Italy, China, and the US have been the hardest hit. Almost every vehicle manufacturer is global in today’s world and have plants on every continent that rely on suppliers from every shore. The ability to make and ship cars to protect against currency fluctuations and reduce all transportation costs is essential to survival in the modern world. It is also a safeguard against the problems like a virus closing down a single plant. When plants in China closed the US and European manufacturing was able to remain open and continue to ship cars. The virus didn’t stay in China, though, and it wasn’t long before all seven continents were affected.

Recovery Will Be Slow

Plants will be opening to a different world. Brands will be able to choose the most profitable lines and ship them from around the world to the most profitable areas. Small suppliers will find themselves unable to keep up with demand and some larger manufacturing areas remain closed for longer, or forever.

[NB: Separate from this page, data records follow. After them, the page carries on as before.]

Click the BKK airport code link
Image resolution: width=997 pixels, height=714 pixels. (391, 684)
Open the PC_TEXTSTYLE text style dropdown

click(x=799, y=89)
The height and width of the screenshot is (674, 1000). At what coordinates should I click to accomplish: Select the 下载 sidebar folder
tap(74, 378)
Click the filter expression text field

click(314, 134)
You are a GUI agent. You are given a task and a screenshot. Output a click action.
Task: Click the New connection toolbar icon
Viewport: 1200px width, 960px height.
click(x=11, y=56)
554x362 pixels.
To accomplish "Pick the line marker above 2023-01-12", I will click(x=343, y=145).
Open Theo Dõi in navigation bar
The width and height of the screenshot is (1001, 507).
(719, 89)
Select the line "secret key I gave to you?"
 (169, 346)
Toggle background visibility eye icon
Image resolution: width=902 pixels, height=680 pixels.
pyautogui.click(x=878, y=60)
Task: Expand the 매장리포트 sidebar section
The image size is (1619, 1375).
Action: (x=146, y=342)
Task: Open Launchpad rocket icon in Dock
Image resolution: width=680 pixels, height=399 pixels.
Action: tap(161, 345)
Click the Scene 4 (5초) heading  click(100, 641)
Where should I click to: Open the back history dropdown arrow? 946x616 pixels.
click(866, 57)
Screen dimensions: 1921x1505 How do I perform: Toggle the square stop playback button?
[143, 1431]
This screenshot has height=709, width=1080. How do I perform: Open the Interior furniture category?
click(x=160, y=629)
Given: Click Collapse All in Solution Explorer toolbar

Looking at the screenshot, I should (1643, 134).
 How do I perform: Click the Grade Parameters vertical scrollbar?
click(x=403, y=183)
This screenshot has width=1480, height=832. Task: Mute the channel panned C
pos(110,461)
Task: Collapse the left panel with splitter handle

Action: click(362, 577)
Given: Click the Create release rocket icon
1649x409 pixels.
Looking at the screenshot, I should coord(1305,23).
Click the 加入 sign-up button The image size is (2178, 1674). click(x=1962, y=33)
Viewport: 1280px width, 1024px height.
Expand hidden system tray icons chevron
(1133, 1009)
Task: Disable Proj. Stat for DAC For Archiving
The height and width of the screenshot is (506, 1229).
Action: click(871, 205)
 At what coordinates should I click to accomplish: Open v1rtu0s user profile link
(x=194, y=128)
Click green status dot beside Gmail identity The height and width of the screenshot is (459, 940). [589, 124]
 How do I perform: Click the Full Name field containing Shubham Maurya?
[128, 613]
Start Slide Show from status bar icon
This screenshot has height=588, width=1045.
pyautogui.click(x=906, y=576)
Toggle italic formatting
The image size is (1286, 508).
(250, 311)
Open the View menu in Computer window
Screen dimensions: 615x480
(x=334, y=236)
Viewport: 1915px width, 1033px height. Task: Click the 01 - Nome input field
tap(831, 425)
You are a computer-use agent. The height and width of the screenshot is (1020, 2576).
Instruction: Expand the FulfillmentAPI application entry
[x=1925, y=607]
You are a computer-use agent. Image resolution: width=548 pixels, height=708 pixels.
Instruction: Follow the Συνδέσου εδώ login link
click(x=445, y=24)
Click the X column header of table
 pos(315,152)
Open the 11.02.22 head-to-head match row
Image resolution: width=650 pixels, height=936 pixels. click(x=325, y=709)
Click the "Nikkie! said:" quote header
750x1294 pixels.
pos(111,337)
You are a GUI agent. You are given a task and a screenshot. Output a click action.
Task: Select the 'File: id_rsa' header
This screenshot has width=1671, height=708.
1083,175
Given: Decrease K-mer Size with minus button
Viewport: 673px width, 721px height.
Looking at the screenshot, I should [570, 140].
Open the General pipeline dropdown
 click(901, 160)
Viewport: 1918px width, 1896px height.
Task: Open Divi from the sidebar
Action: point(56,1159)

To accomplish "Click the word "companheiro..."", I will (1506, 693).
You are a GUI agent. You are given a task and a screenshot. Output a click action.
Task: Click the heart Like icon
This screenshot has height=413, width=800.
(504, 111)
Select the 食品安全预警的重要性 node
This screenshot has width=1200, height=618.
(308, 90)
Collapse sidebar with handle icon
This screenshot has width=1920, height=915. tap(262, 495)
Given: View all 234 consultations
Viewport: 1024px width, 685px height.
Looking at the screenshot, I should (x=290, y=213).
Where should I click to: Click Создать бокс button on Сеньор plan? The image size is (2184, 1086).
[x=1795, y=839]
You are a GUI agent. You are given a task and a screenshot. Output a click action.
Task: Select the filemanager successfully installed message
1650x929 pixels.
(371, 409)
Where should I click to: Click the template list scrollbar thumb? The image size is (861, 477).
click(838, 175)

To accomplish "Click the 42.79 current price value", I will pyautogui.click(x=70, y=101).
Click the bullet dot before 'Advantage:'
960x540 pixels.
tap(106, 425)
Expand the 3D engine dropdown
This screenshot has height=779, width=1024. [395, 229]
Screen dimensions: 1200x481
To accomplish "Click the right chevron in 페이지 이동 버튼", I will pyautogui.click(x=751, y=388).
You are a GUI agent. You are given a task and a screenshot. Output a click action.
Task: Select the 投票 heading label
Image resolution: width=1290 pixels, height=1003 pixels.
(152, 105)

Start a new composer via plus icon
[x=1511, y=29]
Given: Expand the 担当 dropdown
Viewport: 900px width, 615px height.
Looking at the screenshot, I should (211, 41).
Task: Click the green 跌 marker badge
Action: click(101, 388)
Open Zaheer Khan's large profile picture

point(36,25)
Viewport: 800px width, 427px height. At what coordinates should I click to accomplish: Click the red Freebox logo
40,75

Some of these businesses will be absorbed by the factories in order to bolster the workforce and keep up with the need for new cars, while others will find themselves competing for raw resources as the effects of the virus ripple all the way down the supply chain.

Car sales were down 45% in April, but sales have been climbing quickly. May saw a much shallower drop at 26% with pickup sales climbing the fastest, so these factories will need to work hard to solve these issues quickly. Aiding these sales are numerous incentives to buy. Many companies are offering deferred payments on all financing, large discounts on certain models, and cash incentives for essential employees. In addition to dealer incentives, interest rates are very low thanks to a move by the US Federal Reserve. In fact, for people who have secure income now actually represents a great time to buy a new car, assuming they don’t run out.

The Automotive Industry Has To Adapt

It is impossible to predict which changes will be permanent. The convenience of having a car delivered and the new hygiene standards at the dealership will probably become a new normal. Factories especially have had to re-evaluate their entire production and restructure with a new emphasis on cleanliness and employee health.

When the plants shut down it also pushed back the debut of new models and postponed the entry into new markets. In China manufacturers like Tesla and VW have had to rethink how they can release new lines. Auto shows where new models are traditionally introduced are canceled around the world making otherwise simple tasks like getting the word out about new features challenging. Everyone from dealers to designers to the manufacturing plants themselves have moved online and created a much stronger digital presence in response. New cars may climb in price as demand outpaces supply, but with delivery and online buying become standard the overhead cost reduction may actually lower the price of buying a new car.

The only certain thing is that we are going to see changes to the automotive world, hopefully for the better.